Dataset records
++++

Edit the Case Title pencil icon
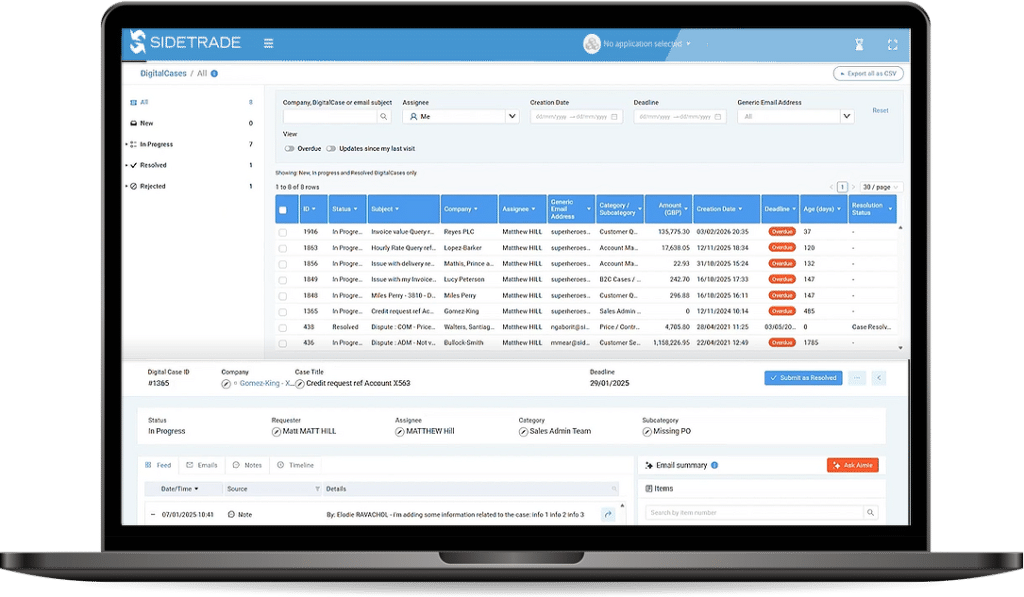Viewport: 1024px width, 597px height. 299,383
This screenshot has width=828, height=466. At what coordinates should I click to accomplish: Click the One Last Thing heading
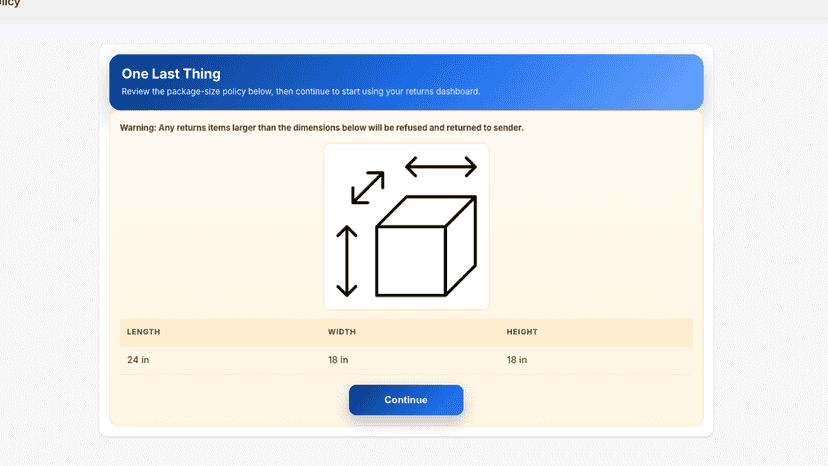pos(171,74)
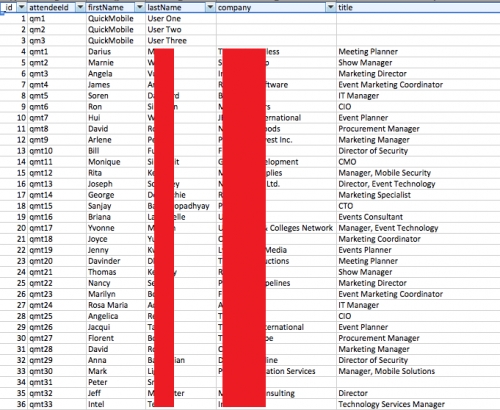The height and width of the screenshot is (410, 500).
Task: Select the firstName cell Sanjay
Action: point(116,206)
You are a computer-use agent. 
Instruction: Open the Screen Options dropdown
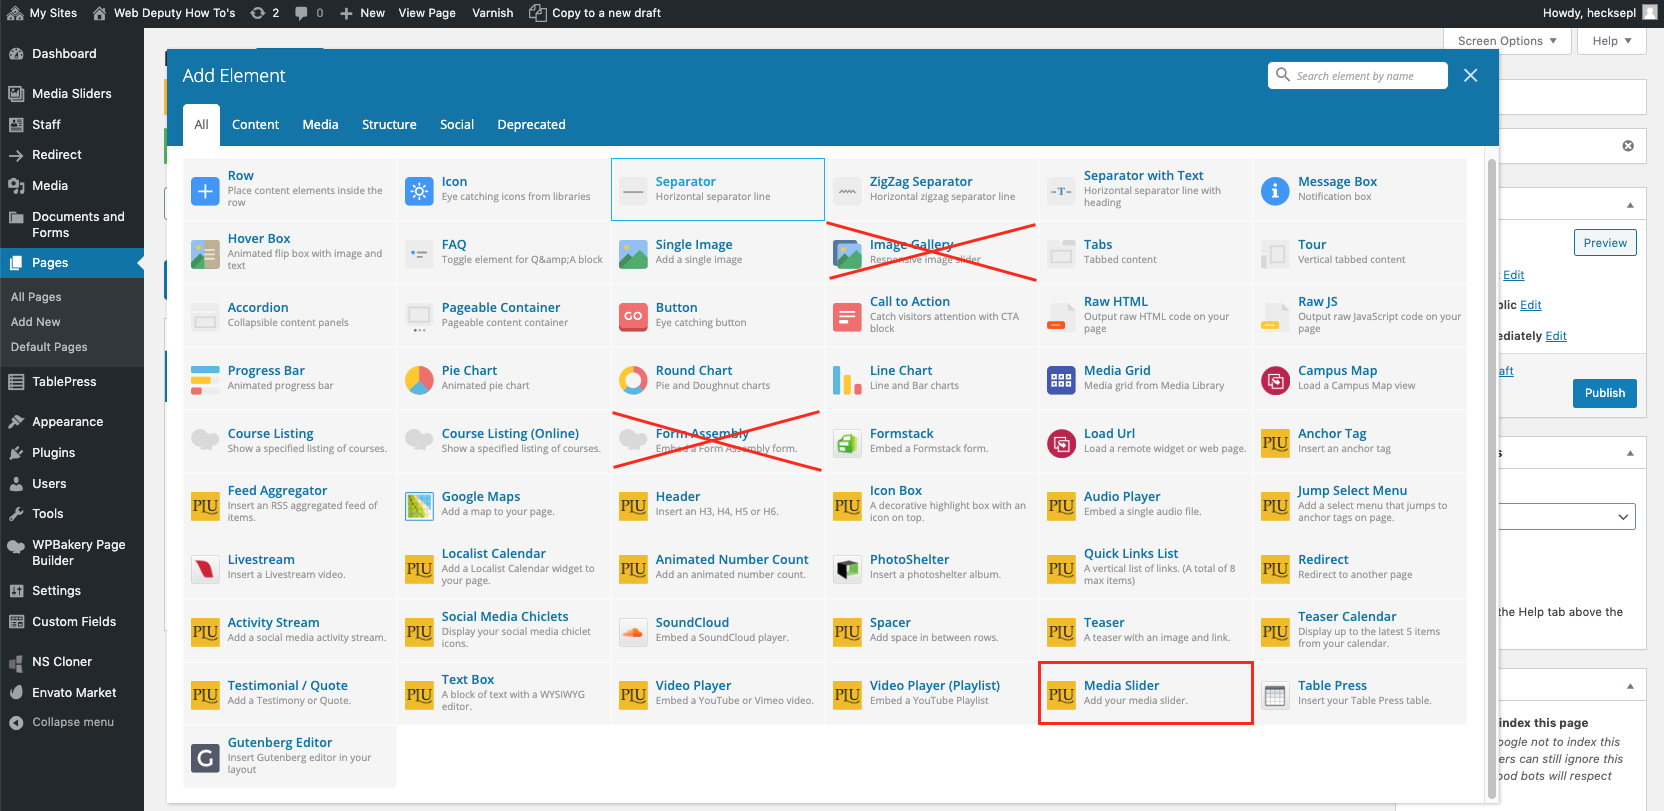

++++

__Your assignment__: The reply must hold each line of the records verbatim and no pictures.

__Response area__:
Edit the Case Title pencil icon
Viewport: 1024px width, 597px height. 299,383
This screenshot has width=828, height=466. At what coordinates should I click to accomplish: Click the One Last Thing heading
pos(171,74)
The height and width of the screenshot is (410, 500).
Task: Select the firstName cell Sanjay
Action: point(116,206)
You are a computer-use agent. 
Instruction: Open the Screen Options dropdown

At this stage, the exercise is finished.